Friday April 26, 2024
THE FEATHER IN THE WEB
Review

THE FEATHER IN THE WEB

By Diana Simmonds
October 20 2018

THE FEATHER IN THE WEB, Griffin Theatre Company at the SBW Stables Theatre, 13 October-17 November 2018. Photography by Brett Boardman: above - Claire Lovering; below - Tina Bursill and Gareth Davies, below again - centre: Michelle Lim Davidson

The Lysicrates Prize-winning The Feather in the Web, by Nick Coyle teeters on the edge of so many -isms, gasps and Omigods as to stun an audience much as a spotlight stuns a rabbit, but it’s done with such clear-eyed panache and honesty it’s irresistible.

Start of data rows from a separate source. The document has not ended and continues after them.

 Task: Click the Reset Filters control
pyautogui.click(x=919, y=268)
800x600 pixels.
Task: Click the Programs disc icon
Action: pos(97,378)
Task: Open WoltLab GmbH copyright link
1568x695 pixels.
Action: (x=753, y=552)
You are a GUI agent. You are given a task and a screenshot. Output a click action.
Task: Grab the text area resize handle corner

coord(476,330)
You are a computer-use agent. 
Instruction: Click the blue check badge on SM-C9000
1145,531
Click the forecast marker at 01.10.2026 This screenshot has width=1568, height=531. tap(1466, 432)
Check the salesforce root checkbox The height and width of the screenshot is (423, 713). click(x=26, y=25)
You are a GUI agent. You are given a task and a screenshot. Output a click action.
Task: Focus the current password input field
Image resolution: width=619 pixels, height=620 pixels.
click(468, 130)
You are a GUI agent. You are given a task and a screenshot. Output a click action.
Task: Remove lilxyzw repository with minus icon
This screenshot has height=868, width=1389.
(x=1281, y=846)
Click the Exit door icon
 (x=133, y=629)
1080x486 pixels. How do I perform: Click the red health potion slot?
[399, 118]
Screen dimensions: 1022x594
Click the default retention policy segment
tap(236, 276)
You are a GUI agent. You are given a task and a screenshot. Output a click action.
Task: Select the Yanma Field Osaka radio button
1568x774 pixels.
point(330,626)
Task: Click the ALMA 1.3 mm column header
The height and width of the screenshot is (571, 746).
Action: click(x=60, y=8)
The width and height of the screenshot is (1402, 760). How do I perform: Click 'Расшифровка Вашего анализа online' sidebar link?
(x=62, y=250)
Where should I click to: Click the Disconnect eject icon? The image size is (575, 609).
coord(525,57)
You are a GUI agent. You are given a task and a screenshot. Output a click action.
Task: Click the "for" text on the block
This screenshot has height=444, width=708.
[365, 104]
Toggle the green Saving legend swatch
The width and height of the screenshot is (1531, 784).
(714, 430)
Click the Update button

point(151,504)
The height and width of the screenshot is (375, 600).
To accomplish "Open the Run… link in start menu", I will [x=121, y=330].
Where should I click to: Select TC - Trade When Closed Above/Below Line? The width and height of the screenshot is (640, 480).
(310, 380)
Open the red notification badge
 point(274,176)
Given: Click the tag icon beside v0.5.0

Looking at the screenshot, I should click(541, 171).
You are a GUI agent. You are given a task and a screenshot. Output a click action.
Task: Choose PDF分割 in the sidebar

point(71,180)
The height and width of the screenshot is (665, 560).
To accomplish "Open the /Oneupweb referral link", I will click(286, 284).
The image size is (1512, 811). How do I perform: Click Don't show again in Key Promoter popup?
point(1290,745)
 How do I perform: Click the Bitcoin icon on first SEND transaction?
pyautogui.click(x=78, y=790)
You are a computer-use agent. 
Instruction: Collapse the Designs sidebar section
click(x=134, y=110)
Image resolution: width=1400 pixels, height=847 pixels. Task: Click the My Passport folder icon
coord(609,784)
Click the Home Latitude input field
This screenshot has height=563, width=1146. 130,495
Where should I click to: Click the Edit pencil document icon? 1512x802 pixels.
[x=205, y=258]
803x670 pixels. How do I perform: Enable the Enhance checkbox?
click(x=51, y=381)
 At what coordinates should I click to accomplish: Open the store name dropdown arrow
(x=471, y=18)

Director Ben Winspear has his cast of four leaping off the high board into a black comedy of profundity, absurdity and satirical tenderness. It won’t be for everyone (a patron beside me woke up his wrist watch every few minutes, hung his head in his hands and finally left never to return) but for those prepared to go with it, the rewards are astonishing.

Kimberly (Claire Lovering) is the antiheroine to end all antiheroines. She starts out at glower to the power of ten and then goes off the dial. The logic behind her initial fury – which involves cake and two simpering, silly women – is irrefutable. Her actions are the kind many of us would like to have the absence of politeness to carry out ourselves, but never do. It’s at once awful and awfully funny – like Villanelle’s ice-cream tipping on the smirking kid in Killing Eve.

When Kimberly says she’s going to the mall, never to return, her mother’s heartfelt response of sheer hopeful relief is hilarious. As the mother and a number of other characters, notably an improv teacher of huge enthusiasm and little talent, Tina Bursill demonstrates the depth of her range – from ditz to pathos and every emotional stop in between. It’s a total treat to have her on the Stables stage.

THE FEATHER IN THE WEB

Meanwhile Kimberly hitches a ride to the mall while behaving like a minor character in a Wes Craven movie. The family of mum, dad and daughter (Bursill, Gareth Davies and Michelle Lim Davidson) play I Spy and sing to pass the time while their passenger mocks their vapid niceness with terrifying accuracy and no mercy. Simultaneously gasping with horror and laughing can be a health hazard.

At the mall Kimberly gets a makeover from a totes motormouth dizzy type (Gareth Davies) as he delivers a marvellous stream-of-cosmetic-consciousness monologue even while being masturbated by his otherwise unwilling client beneath his tool apron. If you see what I mean. 

Somehow or other, Kimberly fetches up at a ritzy engagement party where the mother of the groom (Bursill) mistakes her for a waitress and while complying and serving champagne, Kimberly falls obsessively in love with that same groom, Miles (Davies) even though he’s as jejune as his giggling fiancee, Lily (Lim Davidson). 

Kimberly’s obsession with Miles takes the action in another careering, crazy sweeping turn into darker, sadder territory. In her thinking and behaviour Kimberly’s sanity and madness run on parallel lines. Sophie Fletcher’s set design (lighting, Trent Suidgeest) heighten those factors as backdrops are steadily stripped away and reality is always just out of reach and not quite in focus. Composer/sound designer Steve Toulmin provides a dynamic counterpoint to the emotional peaks and troughs. 

THE FEATHER IN THE WEB

Video designer Mic Gruchy drops another layer of meaning on the actors and the stage – the technical team takes us inside Kimberly’s head. This is wildly, wonderfully demonstrated when she is threatened with a migraine and Tina Bursill arrives to torment her as the aura that tells a sufferer the blinding pain is on the way. It’s likely that few – if any – actors have ever portrayed a migraine aura before and Bursill breaks new ground with vocal enhancement and a Dr Who alien look.

You might have worked out by now that The Feather in the Web is likely to be a unique experience for most. Not since Joe Orton first scandalised reluctantly guffawing audiences has a playwright so boldly and successfully mixed nice and naughty, outrageous and charming, tender and vicious and a whole lot more besides.

Even as she is being more vile than a villain, it’s impossible not to see where Kimberly is coming from and to empathise – secretly, perhaps, but whatever, Lovering is brilliant. The same goes for the obnoxiously nice Miles and the professionally silly Lily – Davies is oddly disturbing and Lim Davidson’s bewildered airhead is heartbreaking. The most unnerving thing, however, is how normal it begins to seem as time goes on: that’s high anxiety indeed.

Totes recommended.

 

Comments

  • theatrecritKA

    It was a very unique piece. I can\'t say I enjoyed it but it left me in fits of laughter. Would not personally recommend the play, but had some good moments and some terribly irritating ones too.